[begin Data provided]

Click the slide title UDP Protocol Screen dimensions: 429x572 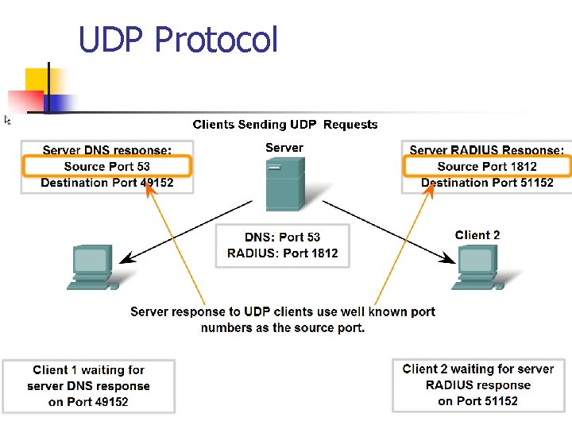(178, 39)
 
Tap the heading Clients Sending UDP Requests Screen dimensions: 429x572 (285, 125)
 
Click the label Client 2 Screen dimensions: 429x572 (477, 235)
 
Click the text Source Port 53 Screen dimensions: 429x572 (106, 166)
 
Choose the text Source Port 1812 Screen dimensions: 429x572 (486, 166)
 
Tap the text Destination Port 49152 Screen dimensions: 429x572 (106, 183)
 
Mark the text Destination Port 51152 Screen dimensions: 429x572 (486, 183)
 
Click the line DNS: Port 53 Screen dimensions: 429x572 (282, 237)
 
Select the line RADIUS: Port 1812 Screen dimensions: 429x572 (282, 253)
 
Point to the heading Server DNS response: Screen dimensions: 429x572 (106, 150)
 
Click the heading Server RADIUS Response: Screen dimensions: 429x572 (486, 150)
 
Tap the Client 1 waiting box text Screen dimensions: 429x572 (88, 386)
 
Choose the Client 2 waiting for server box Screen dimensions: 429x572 (477, 385)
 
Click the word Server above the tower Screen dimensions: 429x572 (284, 148)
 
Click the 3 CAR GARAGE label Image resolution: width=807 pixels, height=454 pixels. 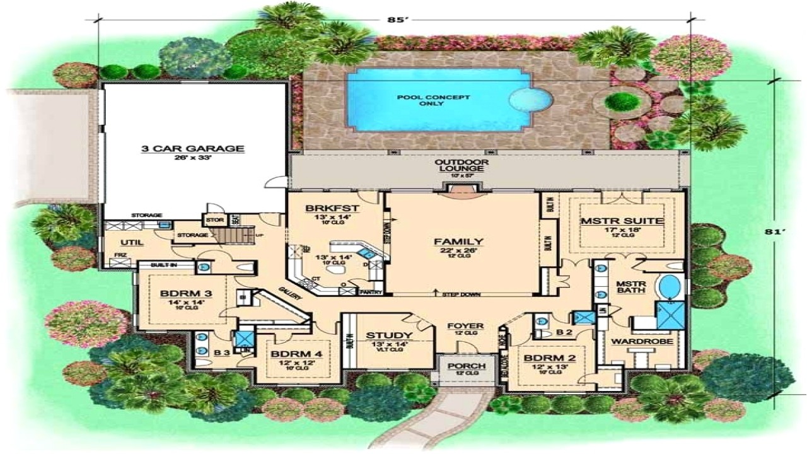[192, 149]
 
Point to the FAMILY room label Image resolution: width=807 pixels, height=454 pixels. [458, 242]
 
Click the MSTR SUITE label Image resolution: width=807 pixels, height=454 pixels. [622, 221]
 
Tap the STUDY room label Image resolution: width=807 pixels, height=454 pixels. [389, 335]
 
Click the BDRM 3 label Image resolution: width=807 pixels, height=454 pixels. [177, 294]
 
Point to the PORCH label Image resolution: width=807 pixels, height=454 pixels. [467, 366]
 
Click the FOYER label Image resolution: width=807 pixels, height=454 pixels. [465, 326]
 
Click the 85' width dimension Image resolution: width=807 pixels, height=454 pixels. [396, 19]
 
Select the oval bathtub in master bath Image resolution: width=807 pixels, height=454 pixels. [669, 287]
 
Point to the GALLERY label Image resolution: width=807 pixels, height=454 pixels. [291, 293]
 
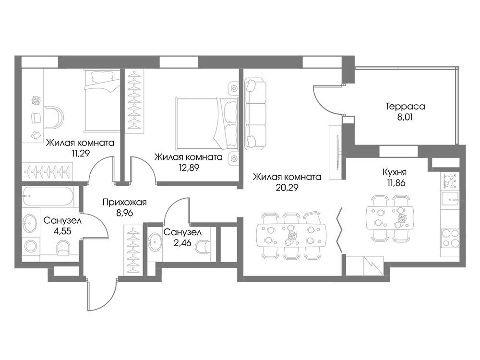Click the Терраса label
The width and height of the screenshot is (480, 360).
tap(405, 107)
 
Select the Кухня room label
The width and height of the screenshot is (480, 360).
tap(394, 172)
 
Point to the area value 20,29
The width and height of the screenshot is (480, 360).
tap(287, 187)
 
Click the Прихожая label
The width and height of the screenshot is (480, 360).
tap(125, 203)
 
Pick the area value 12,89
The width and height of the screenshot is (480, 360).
tap(188, 168)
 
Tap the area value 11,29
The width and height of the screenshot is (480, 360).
tap(80, 153)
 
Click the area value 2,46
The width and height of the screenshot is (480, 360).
tap(182, 243)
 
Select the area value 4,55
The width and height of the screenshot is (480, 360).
tap(62, 231)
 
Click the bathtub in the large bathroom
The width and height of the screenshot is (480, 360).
tap(48, 196)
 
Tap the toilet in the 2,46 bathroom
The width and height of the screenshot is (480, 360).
tap(203, 247)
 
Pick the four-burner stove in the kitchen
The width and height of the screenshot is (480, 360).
tap(450, 238)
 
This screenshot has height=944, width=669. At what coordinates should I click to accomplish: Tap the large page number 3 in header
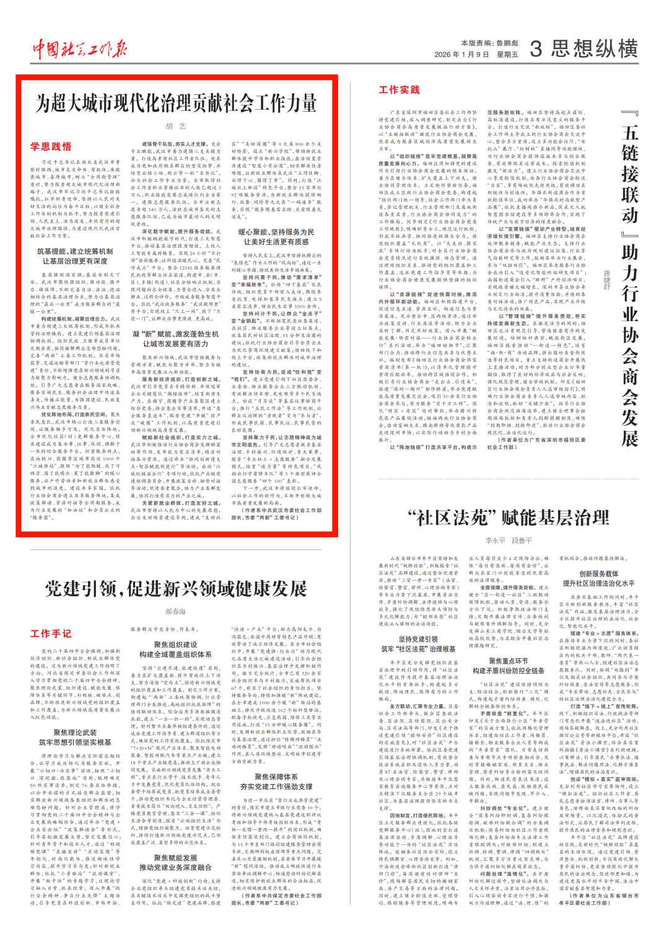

[end Data provided]

Description of the task — Return each line above that contains the string "Destination", matching case exactly.

Exercise response —
Tap the text Destination Port 49152 Screen dimensions: 429x572 (106, 183)
Mark the text Destination Port 51152 Screen dimensions: 429x572 (486, 183)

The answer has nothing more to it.